Old Age and Despair

In 1940 Hilaire Belloc wrote to a friend:

“Old Age is, I do assure you, the most horrible lingering (and incurable) disease ever pupped or calved. It’s funny that the books lie so horribly about it! To read the books one would think that old age was a lovely interlude between the pleasures of this life and the blaze of Beatitude…But the reality is quite other. Old Age is a tangle of Disappointment, Despair, Doubt, Dereliction, Drooping, Debt, and Damnable Deficiency and everything else that begins with a D”.

[How about Delight?}

Hope this cheers you up!

Youth and Old Age

Hilaire Belloc (1870-1953) was a prominent public figure and literary personality, larger than life, a brilliant debater, a lover of beer and wine (like G. K.Chesterton, who was his great friend) and physically very robust, muscular, an epic walker (he once walked from Paris to Rome, and across much of America) and legendary sailor (his Cruise of the “Nona”,1925, was a bestseller). Sadly, towards the end of his life, he became ill, lonely (beloved wife and two sons dead), and forced to churn out journalism and books for money.

He wrote candidly to Charlotte Balfour after what was probably a minor stroke:

“All my life I have been so strong in body and mind that with this weakness I feel like another person – like a sheep or a wet rag. I cannot recognize myself for being myself, but all misfortune has this good that it helps one to understand other people and their troubles…

But to tell you the truth I am more keen on salvation now, and ultimate repose than Fame… When we are young we are on an adventure and seeking new things and often discovering the right, but when we know how the world is made and what a doom there is on all and what mortality means, we are concerned rather with avoiding the things oppressive and difficult”.

Do you ever feel like this?

ps This didn’t stop him writing lives of William the Conqueror and Charles I in the next few months.
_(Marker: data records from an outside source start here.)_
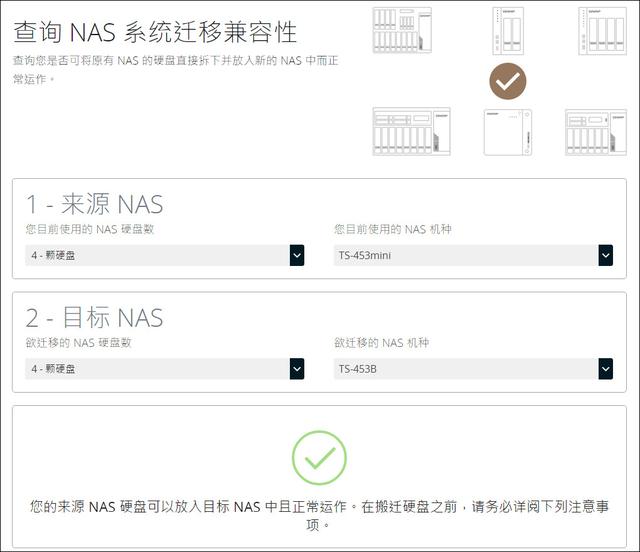
Task: Click the '1 - 来源 NAS' section heading
Action: click(x=94, y=205)
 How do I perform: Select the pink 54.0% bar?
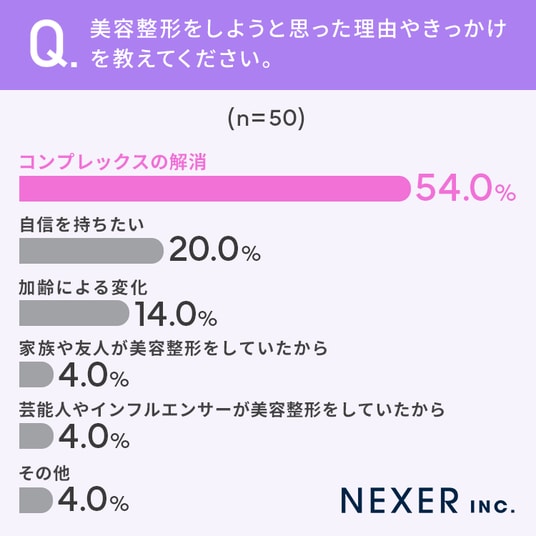point(215,189)
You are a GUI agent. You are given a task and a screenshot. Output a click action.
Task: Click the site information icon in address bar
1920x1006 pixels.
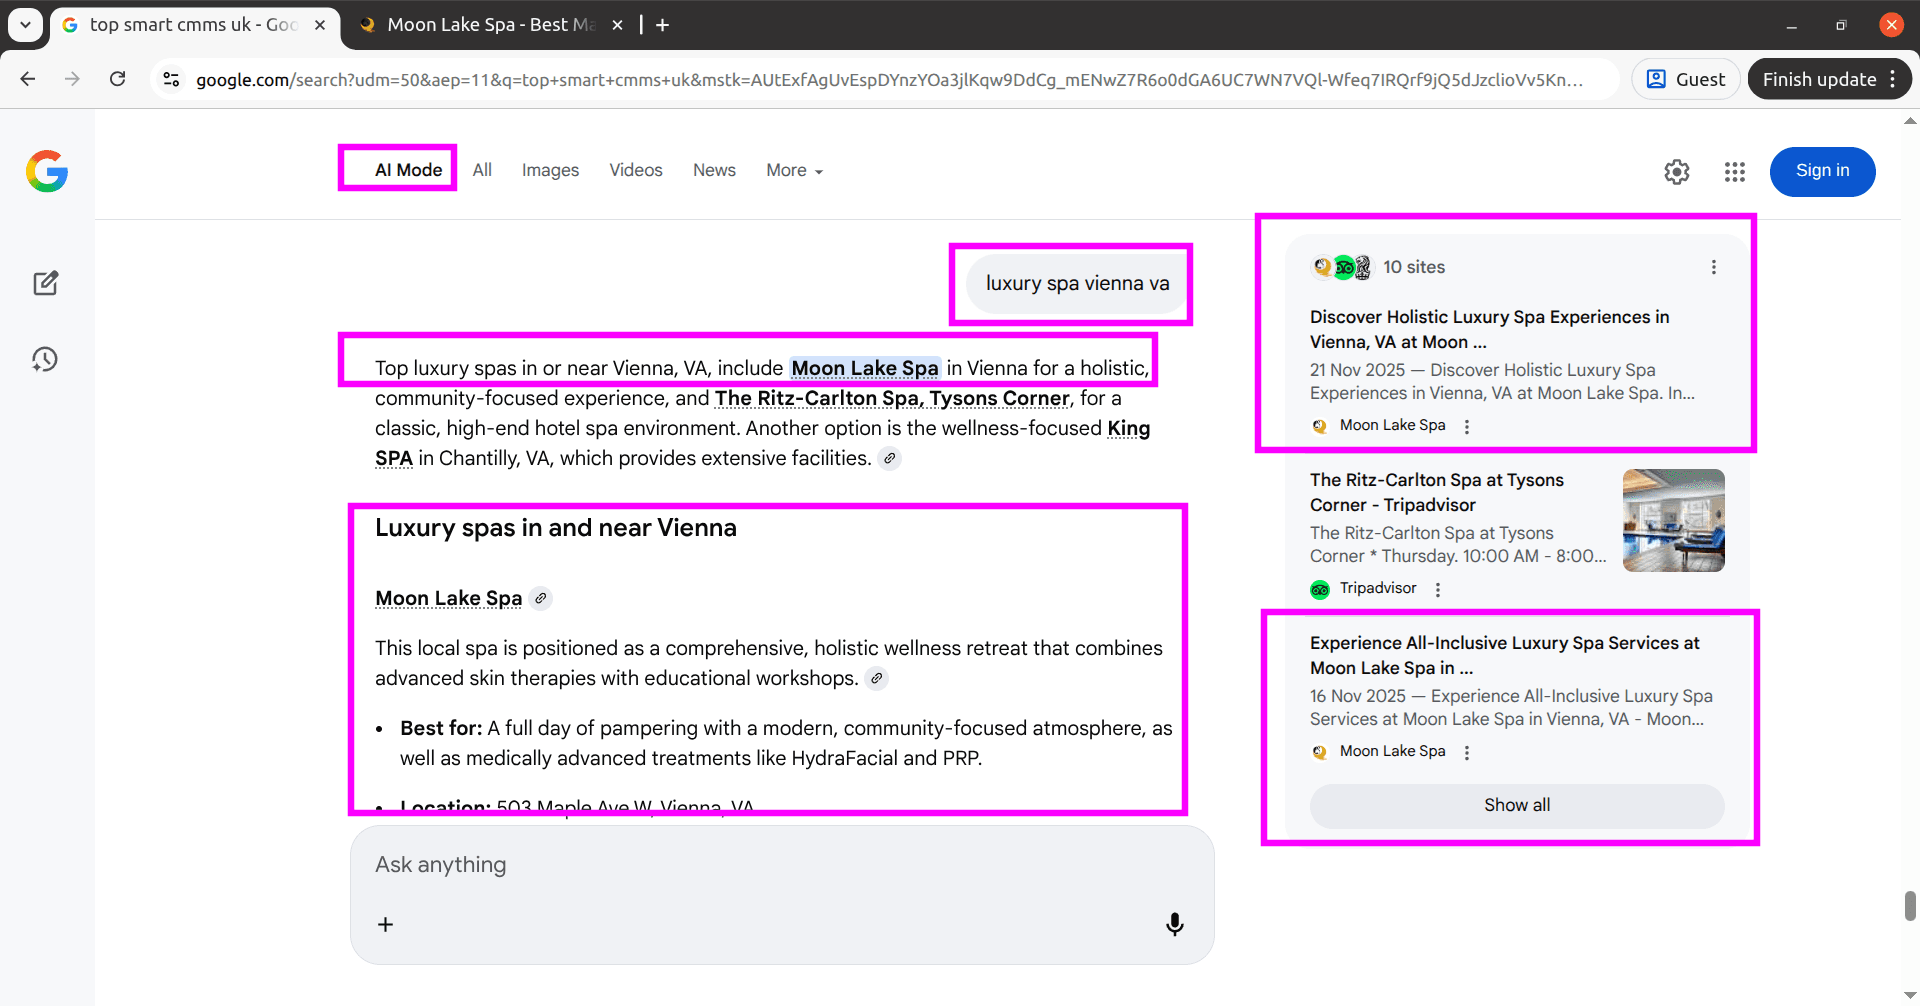(x=171, y=79)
The Human Spirit: Its Heights and Limits

In December 1917 Hilaire Belloc (who had lost a son in the world war then raging) wrote to Wilfred Blunt on hearing of the death of an old friend:

“You agree with me on the impossibility of dealing, not adequately indeed, but at all, with the circumstances that the affections & memories and aims of the human spirit are utterly out of scale with its habitations & limits here. The inequality of lives is the chief mark of that tragic circumstance”.
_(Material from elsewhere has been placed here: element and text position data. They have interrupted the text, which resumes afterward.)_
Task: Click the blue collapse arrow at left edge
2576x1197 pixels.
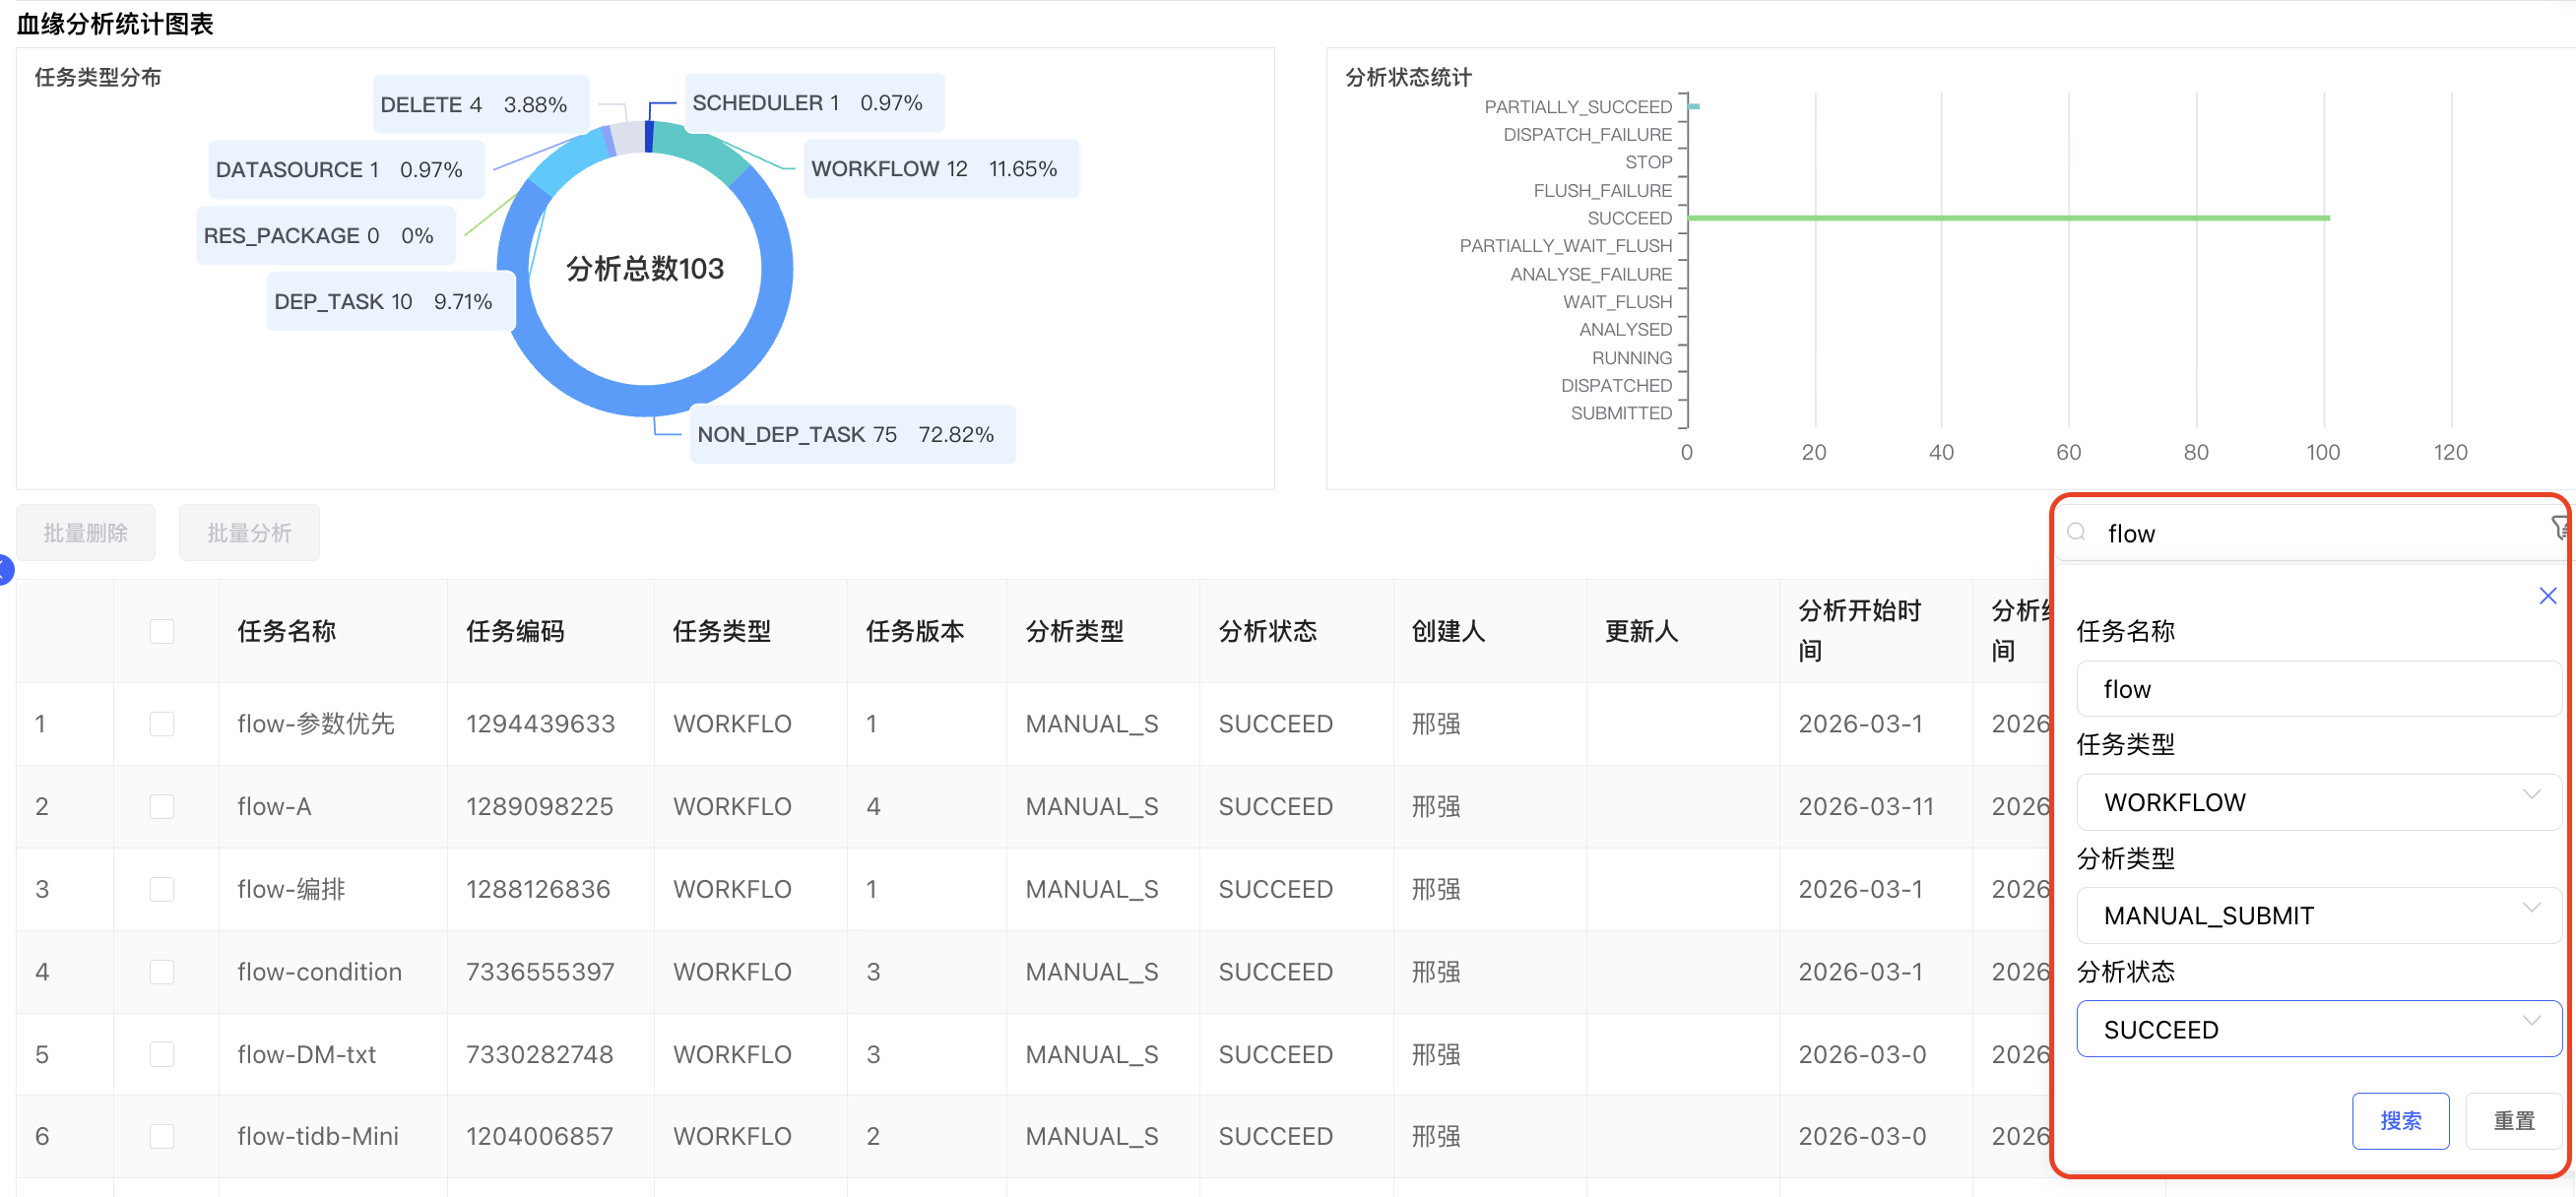Action: (x=5, y=569)
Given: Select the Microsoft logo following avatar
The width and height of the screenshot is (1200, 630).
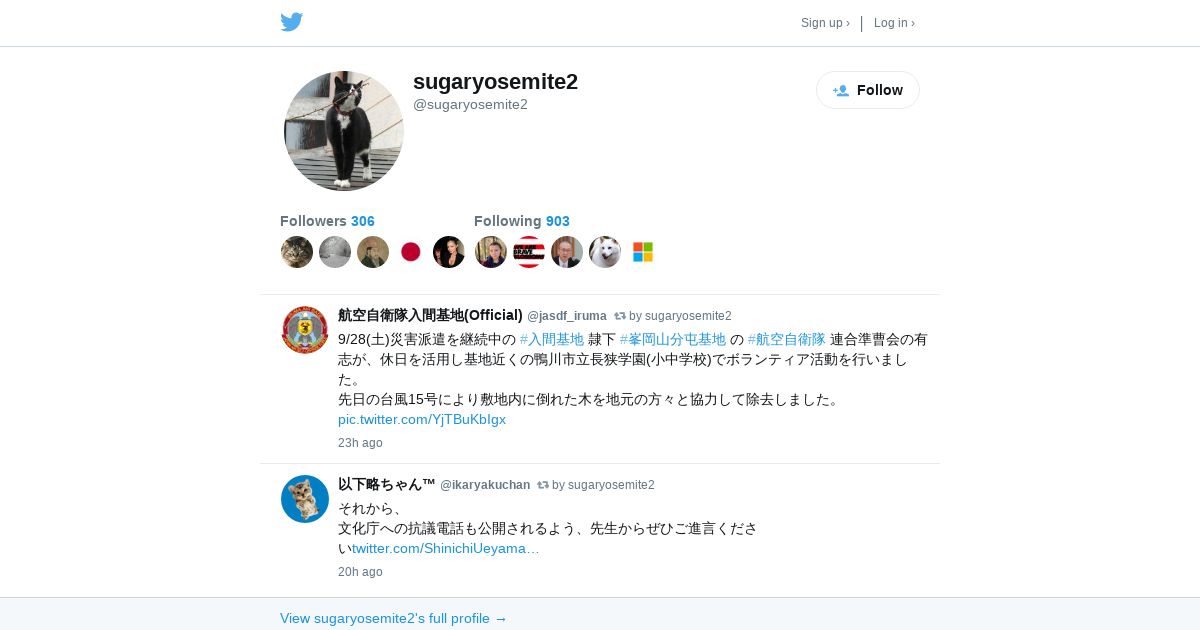Looking at the screenshot, I should click(643, 252).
The Sea Provides visions, Darknesses, Revelations

In one of Hilaire Belloc’s most popular books The Cruise of the Nona (1914) he wrote:

“All that which concerns the sea is profound and final. The sea provides visions, darknesses, revelations… It has rendered remote the cares and wastes of the land; for of all creatures that move and breathe upon the earth we of mankind are the fullest of sorrows. But the sea shall comfort us, and perpetually show us new things and assure us. It is the common sacrament of this world”.